# Handling the Bride's Mother



## cateredvibes (Jan 7, 2007)

We have catered about 6 wedding in the past 2 months. My biggest problem is the bride's mother. She/They are constanly want to add dishes after price quotes, dictate presentation, cook thier recipes, and so on. I understand I have much to learn, but give me a break. How do I handle these problems? Please help!


----------



## jacaranda (Sep 28, 2006)

You can usually head off a lot of faffing by making it clear when you confirm the menu in writing that you've costed the menus based on particular specifications that you and the customer have agreed, and that it may cost more if you make changes. 

In all the venues I've worked in, I've made it a rule to have one person who can authorise changes for a particular event.
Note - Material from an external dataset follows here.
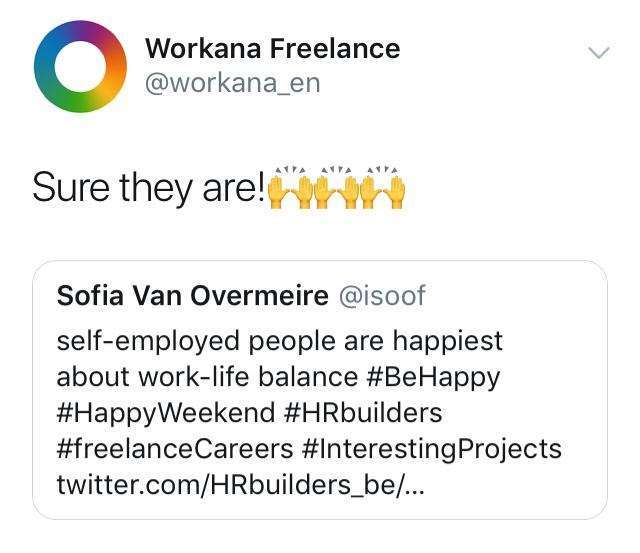
Task: Expand the tweet options chevron menu
Action: tap(597, 52)
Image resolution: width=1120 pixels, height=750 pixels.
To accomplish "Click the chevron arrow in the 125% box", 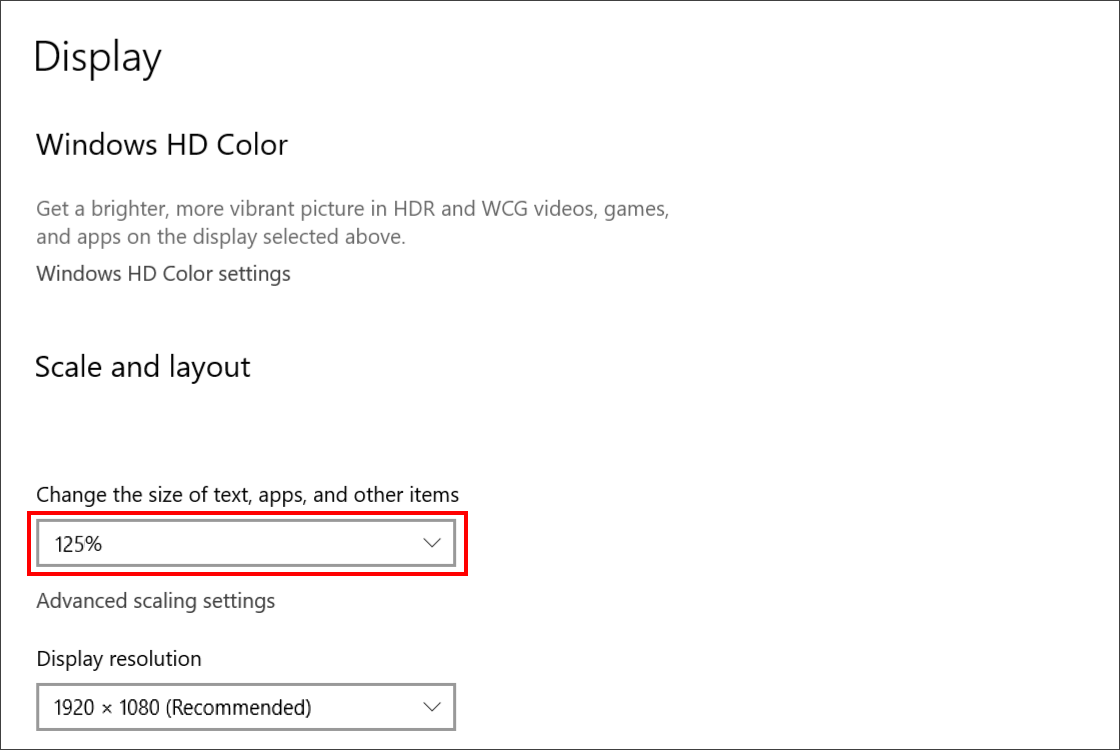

In my experience usually this is the bride, even if the parents are paying, and often I've raised it in a jokey way by saying something like, "OK, now if the groom phones me asking for beef jerky and pickled eggs to be served with the reception drinks, who should I agree it with? Would that be you, Carole (bride)? OK, so any changes to the menu will need to be agreed by you, is that right?" and then make sure that that's documented in writing somewhere. 

Couples don't mind a bit of joking about the bride keeping the groom in line, and if you can agree right from the beginning that any changes to the menu have to come through the bride you've made a good start.

My first response to requests for changes was always a polite and friendly, "I'm sure that won't be a problem. Let me get a price for you and call you back". Ultimately, I believe it's fair for a customer to pay for your time if s/he causes you significant extra work. 

Of course, if you've agreed beforehand that the bride is in charge of any changes, your response to the bride's mother becomes "I'm sure that won't be a problem. Let me get a price and call Carole back".

Stay away from cooking family favourites. Aunt Violet's chopped liver or Uncle Harry's killer chilli simply never tastes the same when you reproduce it in bulk in a professional kitchen, and you're on a hiding to nothing if you agree to try. Polite refusal is the only sensible response - couched in terms as diplomatic as possible!


----------



## castironchef (Oct 10, 2005)

Not only that, but what if - horror of horrors - your version is actually BETTER?!?! Mon dieu!!


----------



## jackbutler (Jan 11, 2007)

Prevent these occurrences by forbidding them ahead of time. I have it written into my catering contracts that once a menu has been costed out and a price agreed upon, the service is set barring major disasters. Then learn how to politely and respectfully say "No" to people.


----------



## myron (Jan 18, 2007)

I don't do plumbing and I don't do weddings. I consider them to be equally frustrating tasks. But I do work with contracts and I handle mine much like a contractor for government work does. After we have all of the "plan" down on paper, I meet with everyone as a group. We discuss the "plan" and if there any last minute changes we make them at that time. That closes the initial negotiations. The contract includes a clause that any changes made after than point are considered change order. Change orders are accepted at cost of time and materials plus 200%. That makes a $200 change order price out at $600. I can be pretty flexible with that kind of a deal and when someone drops in to discuss and possibility of a change I tell them their orders are welcome and remind them of how costly it could be. They usually go away.